**DOKUMENTTEXT:**
>>>

Am 08.11.2021 fuhr der Kläger von seinem Wohnort zur Außenstelle der Beklagten nach Köln, um dort seine Arbeit aufzunehmen. Nachdem er die Tätigkeit vor Ort in Köln nicht aufnehmen konnte, weil das Werkstattschloss gewechselt worden war, unterrichtete der Kläger die Beklag-te hierüber mit E-Mail vom 08.11.2021, hinsichtlich deren Inhalts auf Blatt 315 der Akte Bezug genommen wird. Für den 08.11.2021 hat der Kläger im Zeiterfassungssystem zur Arbeitszeit bei der Beklagten „Kommen“ um 06:12 Uhr erfasst. In den Tagen darauf betätigte der Kläger das Zeiterfassungssystem bei der Beklagten wie folgt: 09.11.2021 – 6:59 Uhr Kommen, 14:48 Uhr Gehen; 10.11.2021 – 06:58 Uhr Kommen, 14:57 Uhr Gehen, 11.11.2021 – 06:57 Uhr Kommen, 14:46 Uhr Gehen; 12.11.2021 – 06:59 Uhr Kommen, 15:02 Uhr Gehen; 15.11.2021 06:57 Uhr Kommen, 14:45 Uhr Gehen; 16.11.2021 – nicht anwesend; 17.11.2021 06:58 Kom-men; 15:05 Uhr Gehen.

<<<

**AUFGABE:** Schreiben Sie den Text über die Zeiterfassung des Klägers im Anschluss an den letzten Satz weiter.

**ÜBUNGSDATEN:**

>>>

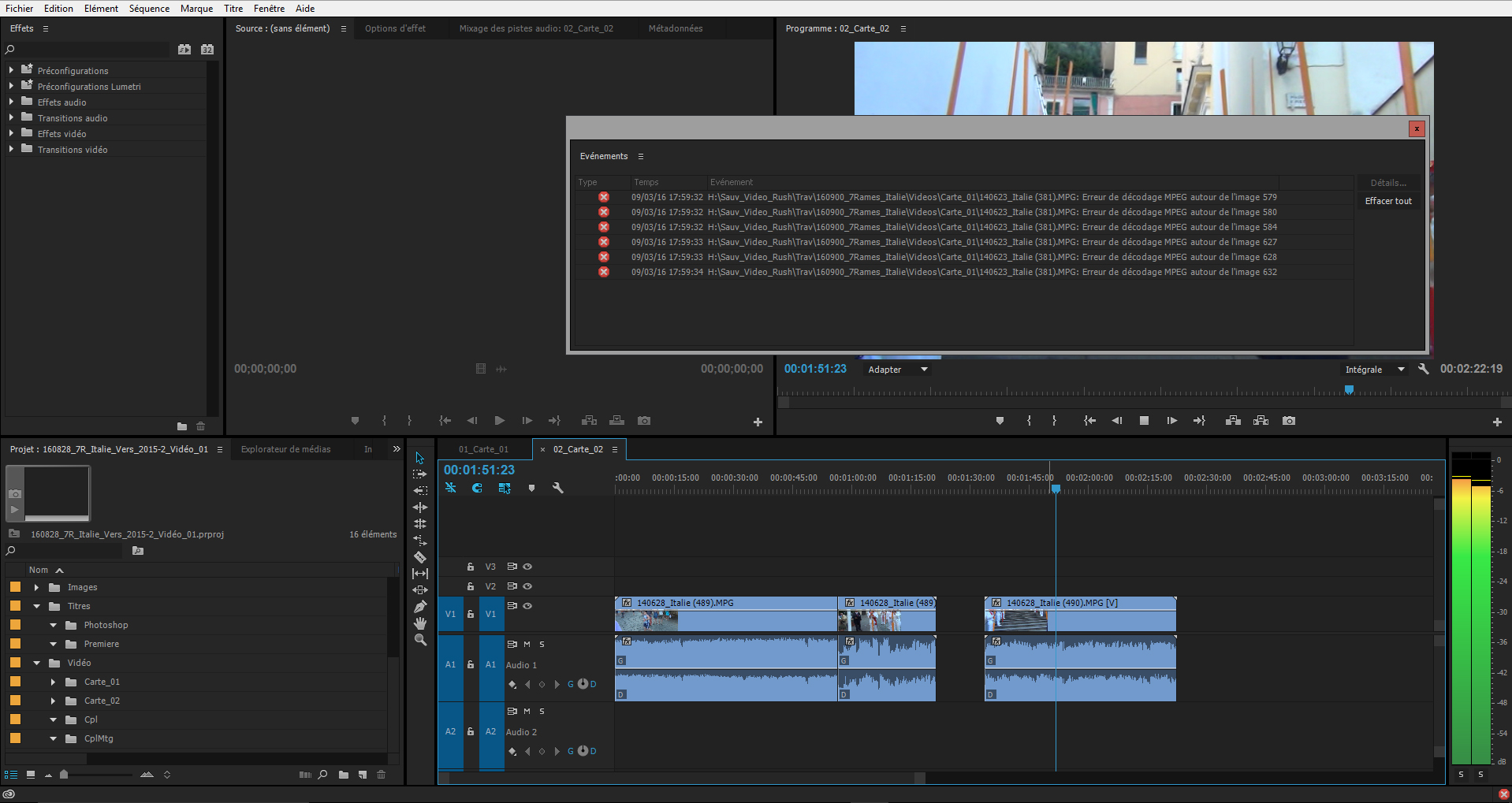Viewport: 1512px width, 803px height.
Task: Click the Project panel thumbnail zoom slider
Action: [x=65, y=775]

<<<

**ANTWORT:**
Am 10.11.2021 übermittelte der Kläger an die Beklagte ärztliches Attest vom 02.11.2021, hin-sichtlich dessen vollständigen Inhalts auf Blatt 296 der Akte Bezug genommen wird, legte im Anschluss daran der Beklagten ein weiteres Attest vom 16.11.2021 (Blatt 338 der Akte) vor: „Herr Reinartz befindet sich in unserer Behandlung wegen der Folgen eines Unfalles. Erkrankungsbedingt ist Herr Reinartz voraussichtlich bis 31.12.2022 nicht in der Lage seine re. Schulter im vollem Umfang zu belasten. Insbesondere sollte er Gewichte über 4 kg nicht häufiger als 10mal pro Tag und keine Gewichte über 5 kg heben.“
Am 17.11.2021 fand ein Gespräch zwischen den Parteien statt, in dem der Kläger der Auffassung von Personalsachbearbeiterin und unmittelbarem Vorgesetzten widersprach, dass das Attest der Hausärztin vom 02.11.2021 mit dem Inhalt, dass der Kläger im Bereich Checkout vollständig arbeitsfähig ist, das vorherige Attest von Dr. Haunhorst über die Gewichtseinschränkungen aufgehoben habe. In demselben Gespräch hörte die Beklagte den Kläger zum Vorwurf des dringenden Verdachts eines Arbeitszeitbetruges an.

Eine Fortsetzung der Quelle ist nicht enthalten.